De camisola, com um coque nos cabelos e Havaianas nos pés, Carina viu-se linda como jamais havia se sentido. Admirava-se com o coque natural e displicente, com uma parte da franja solta; com a pele lisa e macia dos braços, as pernas bem torneadas, o colo vistoso e delicado exposto pelo decote generoso daquela camisola nova, que só ela conhecia; o sorriso aberto e honesto, os dentes brancos e perfeitos e os olhos escuros atentos, que enxergavam especialmente bem naquela manhã silenciosa - "Ih! Dormi de novo com as lentes de contato!" disse em voz alta, sorrindo. Não podia acreditar no que via. Carina estava, verdadeiramente, linda.

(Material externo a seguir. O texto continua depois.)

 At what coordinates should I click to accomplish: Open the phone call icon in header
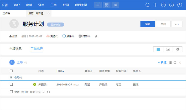[x=172, y=5]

E assim permaneceu. Ela nunca achou explicação para o fenômeno que se passara com aquele espelhinho que se quebrara. Chegou a comentar com as amigas sobre o ocorrido, que elas acharam ser apenas brincadeira. Mas o fato é que, daquele dia em diante, todos os espelhos, dentro e fora de casa, por alguma razão inexplicável e feliz, passaram a refletir a mesma Carina que o espelhinho um dia refletira. Em alguns dias mais bonita, em outros mais normal. Mas, em todos, tão linda quanto o rapaz a vira, e muito mais bela do que jamais havia acreditado ser.
Que graça! Quantas vezes a gente se sente tão feia! Basta apenas um re-olhar-se com carinho, traduzido em auto-estima, para nos sentirmos lindas.